▶ Exercise instructions
A. From the passage on blockchain security threats, list every action the text says hackers holding at least 51% of the mining power could carry out.
B. Please carry the passage on blockchain security threats forward from its final sentence, keeping its tone and structure.

▶ Selected extract
Are Security Threats a Concern for Blockchain Networks?

Decentralization, anonymity, and cryptography are the three core principles on which blockchain networks are based. Network nodes use consensus techniques to carry out network transactions safely rather than a single controlling body administering the database.

Despite having a transparent, immutable digital ledger, Blockchain technology has its challenges. Blockchain networks are susceptible to many different kinds of security risks, and this can involve cyberattacks that financially harm the blockchain or defraud blockchain users.

51% Attack

The preservation of blockchain networks—the inability to change or delete records once they have been created—may be one of its most significant features (at least theoretically). Decentralized blockchain networks are dependent on the approval of the majority of miners. A transaction is authorized and posted to the blockchain if it receives a 51% vote. In a blockchain network, 51% of the votes corresponding to 51% of the computing power.

In a perfect world, we wouldn’t need to be concerned about a bad hacking gang seizing control of 51% of the blockchain. But what if they were planning to cause financial havoc on the blockchain network if that were to happen?

In such a scenario, the malicious hackers holding at least 51% of the mining power could carry out unauthorized transactions, undo previously completed transactions, double-spend, and reject any legitimate non-malicious transaction. As you can expect, this would expose the blockchain to financial risk.

Routing Attacks 

Routing attacks rely on taking advantage of fundamental flaws in the infrastructure supporting internet routing. An attacker can use a routing attack to divide a blockchain network into two different networks. Since the attacker is a bridge between the two divisions, all network traffic passes via him. When the attack is finally stopped, the blocks inside the smaller partition will all be deleted, causing transactions to be dumped and repudiating any mining rewards. This forcefully builds parallel blockchains.

▶ Information
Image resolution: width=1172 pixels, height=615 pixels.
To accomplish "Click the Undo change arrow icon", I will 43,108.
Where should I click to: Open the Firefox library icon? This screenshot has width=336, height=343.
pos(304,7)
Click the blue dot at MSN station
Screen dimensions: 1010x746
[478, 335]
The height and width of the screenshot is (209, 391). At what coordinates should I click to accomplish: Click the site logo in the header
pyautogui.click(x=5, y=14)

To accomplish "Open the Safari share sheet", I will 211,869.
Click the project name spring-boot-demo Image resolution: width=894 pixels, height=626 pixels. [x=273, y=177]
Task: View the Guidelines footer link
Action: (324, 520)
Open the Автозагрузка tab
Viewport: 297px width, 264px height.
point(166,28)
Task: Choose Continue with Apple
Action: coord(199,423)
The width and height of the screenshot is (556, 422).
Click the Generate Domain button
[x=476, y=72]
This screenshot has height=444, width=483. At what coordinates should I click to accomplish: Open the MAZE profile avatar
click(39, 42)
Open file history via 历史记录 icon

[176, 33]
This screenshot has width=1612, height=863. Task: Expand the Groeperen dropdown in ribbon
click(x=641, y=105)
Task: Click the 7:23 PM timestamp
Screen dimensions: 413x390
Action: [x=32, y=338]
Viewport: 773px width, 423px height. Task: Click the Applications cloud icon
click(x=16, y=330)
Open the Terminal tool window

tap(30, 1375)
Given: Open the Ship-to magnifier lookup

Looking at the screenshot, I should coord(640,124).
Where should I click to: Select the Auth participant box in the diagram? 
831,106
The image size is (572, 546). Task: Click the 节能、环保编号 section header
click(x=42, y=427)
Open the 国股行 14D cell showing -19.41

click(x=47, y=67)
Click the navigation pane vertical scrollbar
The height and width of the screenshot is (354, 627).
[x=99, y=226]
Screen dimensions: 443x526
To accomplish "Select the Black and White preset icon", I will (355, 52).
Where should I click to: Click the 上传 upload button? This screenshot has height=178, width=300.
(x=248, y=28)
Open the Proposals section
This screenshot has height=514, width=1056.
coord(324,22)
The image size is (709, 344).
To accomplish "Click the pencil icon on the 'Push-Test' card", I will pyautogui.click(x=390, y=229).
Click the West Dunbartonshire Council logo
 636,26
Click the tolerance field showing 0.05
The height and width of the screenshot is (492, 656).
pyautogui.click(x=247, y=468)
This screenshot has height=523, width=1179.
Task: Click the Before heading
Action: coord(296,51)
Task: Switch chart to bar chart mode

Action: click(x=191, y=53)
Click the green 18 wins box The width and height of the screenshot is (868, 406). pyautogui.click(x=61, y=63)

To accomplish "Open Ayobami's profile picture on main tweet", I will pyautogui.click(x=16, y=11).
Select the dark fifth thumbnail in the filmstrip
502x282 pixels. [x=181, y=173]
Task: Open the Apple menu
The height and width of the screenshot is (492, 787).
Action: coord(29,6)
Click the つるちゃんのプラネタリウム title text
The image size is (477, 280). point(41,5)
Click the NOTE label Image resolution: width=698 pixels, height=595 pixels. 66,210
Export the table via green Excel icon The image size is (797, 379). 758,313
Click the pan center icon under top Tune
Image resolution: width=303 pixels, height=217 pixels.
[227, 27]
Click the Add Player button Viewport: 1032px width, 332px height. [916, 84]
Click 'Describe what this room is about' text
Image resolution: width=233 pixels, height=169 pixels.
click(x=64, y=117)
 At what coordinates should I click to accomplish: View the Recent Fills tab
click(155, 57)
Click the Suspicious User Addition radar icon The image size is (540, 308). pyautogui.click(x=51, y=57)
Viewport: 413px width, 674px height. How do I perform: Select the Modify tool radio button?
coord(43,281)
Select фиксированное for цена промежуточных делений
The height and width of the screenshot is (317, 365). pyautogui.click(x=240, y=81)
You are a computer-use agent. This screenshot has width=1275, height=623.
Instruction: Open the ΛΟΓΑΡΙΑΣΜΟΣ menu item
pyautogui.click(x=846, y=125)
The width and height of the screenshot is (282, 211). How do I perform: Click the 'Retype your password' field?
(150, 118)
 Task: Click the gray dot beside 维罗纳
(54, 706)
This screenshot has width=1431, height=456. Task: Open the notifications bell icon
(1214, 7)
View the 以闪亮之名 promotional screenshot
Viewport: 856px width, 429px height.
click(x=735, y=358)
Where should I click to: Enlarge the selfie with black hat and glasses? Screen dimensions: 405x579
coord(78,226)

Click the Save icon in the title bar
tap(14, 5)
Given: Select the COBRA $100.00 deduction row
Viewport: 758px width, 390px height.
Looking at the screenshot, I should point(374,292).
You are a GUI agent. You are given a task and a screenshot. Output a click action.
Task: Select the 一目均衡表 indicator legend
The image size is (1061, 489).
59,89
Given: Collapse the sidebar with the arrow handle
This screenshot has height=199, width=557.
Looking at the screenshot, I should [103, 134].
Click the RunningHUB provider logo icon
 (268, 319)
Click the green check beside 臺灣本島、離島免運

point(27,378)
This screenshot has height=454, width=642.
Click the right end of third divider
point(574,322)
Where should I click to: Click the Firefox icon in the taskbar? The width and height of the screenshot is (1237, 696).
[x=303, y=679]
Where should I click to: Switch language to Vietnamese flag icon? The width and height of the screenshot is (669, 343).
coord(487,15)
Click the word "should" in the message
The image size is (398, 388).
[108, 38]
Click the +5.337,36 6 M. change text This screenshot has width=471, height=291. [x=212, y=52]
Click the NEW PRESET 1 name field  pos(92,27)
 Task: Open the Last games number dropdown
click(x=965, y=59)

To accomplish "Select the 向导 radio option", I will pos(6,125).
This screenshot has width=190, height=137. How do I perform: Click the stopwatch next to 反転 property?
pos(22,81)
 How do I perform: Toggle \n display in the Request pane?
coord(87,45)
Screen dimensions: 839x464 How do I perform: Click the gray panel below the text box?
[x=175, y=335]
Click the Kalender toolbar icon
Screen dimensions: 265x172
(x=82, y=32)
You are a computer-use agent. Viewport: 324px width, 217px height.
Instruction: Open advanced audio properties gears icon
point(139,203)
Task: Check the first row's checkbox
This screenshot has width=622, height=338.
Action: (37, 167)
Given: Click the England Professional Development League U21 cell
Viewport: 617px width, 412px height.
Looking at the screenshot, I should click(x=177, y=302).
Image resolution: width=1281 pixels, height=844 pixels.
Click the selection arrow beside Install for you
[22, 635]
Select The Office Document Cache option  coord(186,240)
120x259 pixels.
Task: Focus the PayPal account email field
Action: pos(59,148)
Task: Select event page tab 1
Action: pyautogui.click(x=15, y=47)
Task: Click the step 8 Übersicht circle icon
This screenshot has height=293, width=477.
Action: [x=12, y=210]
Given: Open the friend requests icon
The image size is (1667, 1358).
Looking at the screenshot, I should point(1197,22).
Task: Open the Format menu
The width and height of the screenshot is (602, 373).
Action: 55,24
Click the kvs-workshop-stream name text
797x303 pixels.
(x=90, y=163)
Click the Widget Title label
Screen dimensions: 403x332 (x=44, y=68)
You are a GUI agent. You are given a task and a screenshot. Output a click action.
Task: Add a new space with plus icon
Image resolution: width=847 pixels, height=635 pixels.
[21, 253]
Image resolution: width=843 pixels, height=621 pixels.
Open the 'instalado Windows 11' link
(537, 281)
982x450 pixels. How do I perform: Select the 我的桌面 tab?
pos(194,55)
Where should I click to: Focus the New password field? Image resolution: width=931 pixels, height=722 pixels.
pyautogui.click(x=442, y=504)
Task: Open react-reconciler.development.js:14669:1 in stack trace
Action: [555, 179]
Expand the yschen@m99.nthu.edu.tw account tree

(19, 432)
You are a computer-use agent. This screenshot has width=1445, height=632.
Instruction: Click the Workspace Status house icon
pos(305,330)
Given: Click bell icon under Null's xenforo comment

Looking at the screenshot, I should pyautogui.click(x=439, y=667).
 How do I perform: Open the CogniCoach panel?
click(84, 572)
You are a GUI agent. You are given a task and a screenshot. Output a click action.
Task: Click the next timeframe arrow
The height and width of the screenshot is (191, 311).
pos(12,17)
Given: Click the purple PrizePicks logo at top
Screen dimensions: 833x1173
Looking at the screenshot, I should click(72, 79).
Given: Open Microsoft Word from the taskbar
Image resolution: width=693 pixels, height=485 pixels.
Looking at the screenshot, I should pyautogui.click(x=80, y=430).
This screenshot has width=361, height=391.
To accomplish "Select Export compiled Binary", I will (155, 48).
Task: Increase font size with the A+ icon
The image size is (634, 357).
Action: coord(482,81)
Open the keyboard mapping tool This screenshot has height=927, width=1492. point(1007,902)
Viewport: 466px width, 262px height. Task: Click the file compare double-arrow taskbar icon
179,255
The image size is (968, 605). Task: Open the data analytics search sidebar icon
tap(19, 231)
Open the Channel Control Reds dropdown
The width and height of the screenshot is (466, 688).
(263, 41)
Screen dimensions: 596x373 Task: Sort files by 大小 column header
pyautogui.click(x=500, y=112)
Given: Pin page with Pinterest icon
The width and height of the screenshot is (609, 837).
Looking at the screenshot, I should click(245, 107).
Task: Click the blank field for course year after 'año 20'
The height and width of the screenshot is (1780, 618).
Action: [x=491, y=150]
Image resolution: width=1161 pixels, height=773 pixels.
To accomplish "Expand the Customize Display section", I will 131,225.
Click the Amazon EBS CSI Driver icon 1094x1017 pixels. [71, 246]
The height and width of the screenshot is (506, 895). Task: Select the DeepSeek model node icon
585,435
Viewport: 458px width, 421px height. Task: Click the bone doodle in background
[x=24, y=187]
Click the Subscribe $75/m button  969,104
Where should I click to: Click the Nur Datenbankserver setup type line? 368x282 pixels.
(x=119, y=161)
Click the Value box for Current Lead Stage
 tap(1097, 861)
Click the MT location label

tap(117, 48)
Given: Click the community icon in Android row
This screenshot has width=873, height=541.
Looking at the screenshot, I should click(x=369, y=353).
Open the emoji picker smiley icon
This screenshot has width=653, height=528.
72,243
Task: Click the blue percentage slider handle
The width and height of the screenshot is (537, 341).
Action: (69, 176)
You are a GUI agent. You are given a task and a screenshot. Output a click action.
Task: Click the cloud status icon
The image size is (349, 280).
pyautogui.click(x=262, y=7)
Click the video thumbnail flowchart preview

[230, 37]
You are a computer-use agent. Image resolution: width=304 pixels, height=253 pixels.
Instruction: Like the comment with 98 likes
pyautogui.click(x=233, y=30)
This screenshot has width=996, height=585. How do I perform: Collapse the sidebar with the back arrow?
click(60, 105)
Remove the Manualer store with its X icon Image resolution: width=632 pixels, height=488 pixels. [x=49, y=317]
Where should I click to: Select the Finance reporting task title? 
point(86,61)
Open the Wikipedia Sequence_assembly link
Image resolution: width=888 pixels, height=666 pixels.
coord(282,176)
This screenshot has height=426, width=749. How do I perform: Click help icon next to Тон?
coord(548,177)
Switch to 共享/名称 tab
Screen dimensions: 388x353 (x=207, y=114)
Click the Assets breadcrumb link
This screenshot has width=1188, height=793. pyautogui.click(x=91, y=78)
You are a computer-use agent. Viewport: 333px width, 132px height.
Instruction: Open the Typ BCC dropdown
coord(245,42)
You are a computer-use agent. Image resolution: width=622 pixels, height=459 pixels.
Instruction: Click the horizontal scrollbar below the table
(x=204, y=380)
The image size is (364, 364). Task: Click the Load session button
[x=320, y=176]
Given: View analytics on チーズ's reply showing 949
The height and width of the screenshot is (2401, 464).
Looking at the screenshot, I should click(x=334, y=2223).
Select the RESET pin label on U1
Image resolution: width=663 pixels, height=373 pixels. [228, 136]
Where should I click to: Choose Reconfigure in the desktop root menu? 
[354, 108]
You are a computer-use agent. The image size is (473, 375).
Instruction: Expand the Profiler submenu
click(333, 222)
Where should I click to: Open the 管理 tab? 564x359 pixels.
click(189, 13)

▶ Results of the exercise
A.
- Carry out unauthorized transactions
- Undo previously completed transactions
- Double-spend
- Reject any legitimate non-malicious transaction

B.
Blockchain User Endpoint Vulnerabilities

Blockchain networks are susceptible to security gaps in user-interface devices like desktops, tablets, and smartphones, just like any other online transaction service. An attacker trying to access your blockchain wallet might follow your online behavior round-the-clock or use malware to examine your files for your wallet’s private key.

It’s crucial to keep your private key for your crypto wallet encrypted and avoid saving it as a plain text file. Additionally, running safe antivirus software that guards against spyware is always advised.

Sybil Attack

An example of a Sybil assault is a 51% attack. In most cases, these attacks entail the attacker setting up fake dummy nodes on the blockchain network, which they can use to acquire a 51% majority and execute destructive transactions. Blockchains frequently use consensus algorithms like Proof of Stake (PoS) and Proof of Work (PoW) to lessen the likelihood of Sybil attacks.

Even though these protocols don’t wholly prevent Sybil attacks, they make them exceedingly challenging because it costs a lot of money to purchase the gear needed to launch a significant Sybil assault on a PoW or PoS network.